Odissea kafkiana. Sbarcato a Lesbo nell’estate 2019 all’età di 16 anni, nonostante le sue dichiarazioni e il corpo di adolescente, Nico è stato erroneamente registrato come maggiorenne dalle autorità, senza alcuna perizia medica o psicologica. Poi ha trascorso tre mesi nel caos di Moria e infine è arrivato ad Atene, dove ha trovato rifugio nella casa famiglia della Papa Giovanni, gestita da Filippo e Fabiola, coniugi toscani con 5 bambini.

A quel punto, ha avviato la pratica per la richiesta di asilo ricevendo una “international protection applicant card”. Poi, però, nell’agosto scorso, le autorità gli hanno imposto di tornare a Lesbo per una «integrazione della pratica». Sul posto, senza preavviso, la card gli è stata ritirata e sostituita con un documento restrittivo. Da quel momento, come Avvenire ha denunciato in una serie di articoli, Nico è finito in un gorgo burocratico di sapore kafkiano: trattenuto sull’isola senza l’assegnazione di un posto dove dormire, ha provato disperatamente a spiegare che aveva un tetto e una famiglia che lo aspettava ad Atene, ma inutilmente. Anzi, ricordano Fabiola e Filippo, gli è stato surrealmente risposto che «la decisione relativa al suo caso sarebbe stata rilasciata negli uffici di Atene, ma che nonostante ciò lui non avrebbe potuto lasciare l’isola».

«Inshallah, se Dio vuole». Per mesi, ogni giorno Nico si è recato all’ufficio asilo per chiedere l’esito della procedura, finché il campo di Moria ha preso fuoco e tutte le pratiche sono state sospese a data indefinita. Lui, come migliaia di altri profughi sull’isola, si è visto crollare il mondo addosso. Molti, soprattutto minori, erano spaventati, mentre la polizia cercava i responsabili dell’incendio e si vociferava di deportazioni.

«A Lesbo ho perso sonno e appetito, ho provato tanta angoscia» racconta il ragazzo. «Mesi che sono stati per lui e per noi come camminare in un tunnel buio senza riuscire a vedere la luce – ricordano Fabiola e Filippo –. Mesi difficili per tutta la casa famiglia perché abbiamo iniziato a fare continui viaggi a Lesbo per cercare di sbrogliare la sua situazione e per stargli vicino. Ma questo ci ha anche aperto gli occhi sulla realtà dei migranti sull’isola. Nico ci ha fatto entrare nel loro dramma, ci faceva incontrare ragazzi afghani come lui e faceva il possibile per aiutarli».

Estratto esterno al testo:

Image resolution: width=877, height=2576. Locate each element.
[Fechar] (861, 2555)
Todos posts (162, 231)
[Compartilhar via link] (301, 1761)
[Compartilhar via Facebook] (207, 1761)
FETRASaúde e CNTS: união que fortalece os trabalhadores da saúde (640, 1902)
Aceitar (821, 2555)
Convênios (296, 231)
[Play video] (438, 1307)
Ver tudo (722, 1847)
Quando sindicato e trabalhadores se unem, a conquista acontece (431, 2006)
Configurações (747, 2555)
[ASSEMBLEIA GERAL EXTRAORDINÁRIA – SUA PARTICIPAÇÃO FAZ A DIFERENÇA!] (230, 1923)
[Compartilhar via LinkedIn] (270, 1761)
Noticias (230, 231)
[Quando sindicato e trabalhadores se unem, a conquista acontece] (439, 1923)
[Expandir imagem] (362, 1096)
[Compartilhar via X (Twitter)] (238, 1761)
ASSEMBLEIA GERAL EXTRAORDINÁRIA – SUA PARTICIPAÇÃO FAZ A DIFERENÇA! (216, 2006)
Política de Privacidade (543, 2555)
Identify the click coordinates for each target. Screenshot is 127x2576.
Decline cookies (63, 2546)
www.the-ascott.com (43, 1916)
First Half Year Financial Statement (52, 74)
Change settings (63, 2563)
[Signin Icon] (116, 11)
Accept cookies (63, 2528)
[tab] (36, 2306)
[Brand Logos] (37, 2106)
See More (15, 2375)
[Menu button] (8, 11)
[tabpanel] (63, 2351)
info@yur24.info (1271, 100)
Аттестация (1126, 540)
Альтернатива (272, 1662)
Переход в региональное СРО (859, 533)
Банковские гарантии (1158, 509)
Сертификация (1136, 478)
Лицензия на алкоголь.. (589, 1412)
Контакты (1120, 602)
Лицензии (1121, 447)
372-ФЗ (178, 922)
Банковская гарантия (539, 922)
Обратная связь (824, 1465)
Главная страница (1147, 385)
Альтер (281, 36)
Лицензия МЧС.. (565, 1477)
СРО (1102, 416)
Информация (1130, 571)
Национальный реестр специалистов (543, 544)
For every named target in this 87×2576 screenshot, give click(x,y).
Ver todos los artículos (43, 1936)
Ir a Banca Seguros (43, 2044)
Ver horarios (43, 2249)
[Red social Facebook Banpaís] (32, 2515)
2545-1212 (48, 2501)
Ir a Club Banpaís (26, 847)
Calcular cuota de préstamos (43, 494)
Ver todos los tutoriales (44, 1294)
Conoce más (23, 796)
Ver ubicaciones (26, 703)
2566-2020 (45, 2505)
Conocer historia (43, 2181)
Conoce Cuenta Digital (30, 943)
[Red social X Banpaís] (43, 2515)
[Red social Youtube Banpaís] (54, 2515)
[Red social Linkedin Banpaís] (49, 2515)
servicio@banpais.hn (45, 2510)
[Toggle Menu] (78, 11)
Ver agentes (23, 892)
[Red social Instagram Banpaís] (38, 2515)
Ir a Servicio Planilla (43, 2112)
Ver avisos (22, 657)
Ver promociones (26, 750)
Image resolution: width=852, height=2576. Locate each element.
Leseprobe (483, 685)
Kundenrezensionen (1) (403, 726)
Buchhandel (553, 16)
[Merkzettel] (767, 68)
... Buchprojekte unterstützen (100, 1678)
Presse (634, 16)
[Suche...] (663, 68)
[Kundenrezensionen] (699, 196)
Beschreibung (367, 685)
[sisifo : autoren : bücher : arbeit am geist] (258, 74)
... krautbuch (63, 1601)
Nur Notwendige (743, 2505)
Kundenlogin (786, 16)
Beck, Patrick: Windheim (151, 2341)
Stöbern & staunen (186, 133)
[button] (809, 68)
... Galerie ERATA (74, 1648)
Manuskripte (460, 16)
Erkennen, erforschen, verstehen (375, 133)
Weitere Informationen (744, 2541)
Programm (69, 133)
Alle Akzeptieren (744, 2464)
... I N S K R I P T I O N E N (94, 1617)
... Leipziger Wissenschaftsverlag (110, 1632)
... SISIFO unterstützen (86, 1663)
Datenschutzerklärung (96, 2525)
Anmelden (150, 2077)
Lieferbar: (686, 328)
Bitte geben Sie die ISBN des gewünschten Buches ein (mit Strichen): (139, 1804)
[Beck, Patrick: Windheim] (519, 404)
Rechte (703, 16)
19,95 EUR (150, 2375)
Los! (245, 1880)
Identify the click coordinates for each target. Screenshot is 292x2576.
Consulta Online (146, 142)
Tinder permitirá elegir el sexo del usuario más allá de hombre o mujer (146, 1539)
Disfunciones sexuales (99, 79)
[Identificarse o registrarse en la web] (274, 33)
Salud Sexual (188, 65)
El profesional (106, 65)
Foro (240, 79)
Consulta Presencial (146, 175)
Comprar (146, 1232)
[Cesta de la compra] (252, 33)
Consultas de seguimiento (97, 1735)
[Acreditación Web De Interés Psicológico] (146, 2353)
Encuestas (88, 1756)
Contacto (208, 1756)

Anche grazie a quel “ponte”, dicono i coniugi Bianchini, «la nostra Comunità Papa Giovanni XXIII ha avviato una presenza sull’isola, dando disponibilità per accogliere i minori dei corridoi umanitari che arriveranno in Italia. A leggerla dopo, si scopre che anche la sofferenza può portare frutti belli». E nonostante lo sconforto, il ragazzo ha resistito: «Inshallah, se Dio vuole, ci ripeteva. E quando ha lasciato Lesbo, è come se avessimo sentito il rumore di catene spezzate». Ma anche adesso che la sua odissea sta per avere un lieto fine, il pensiero di Nico va a chi resta sull’isoletta greca:

«Spero che possa migliorare la situazione di tutte le persone costrette a rimanere a Lesbo e che stanno soffrendo. Non è possibile comprendere ciò che provano, se non ci si trova nella loro stessa situazione».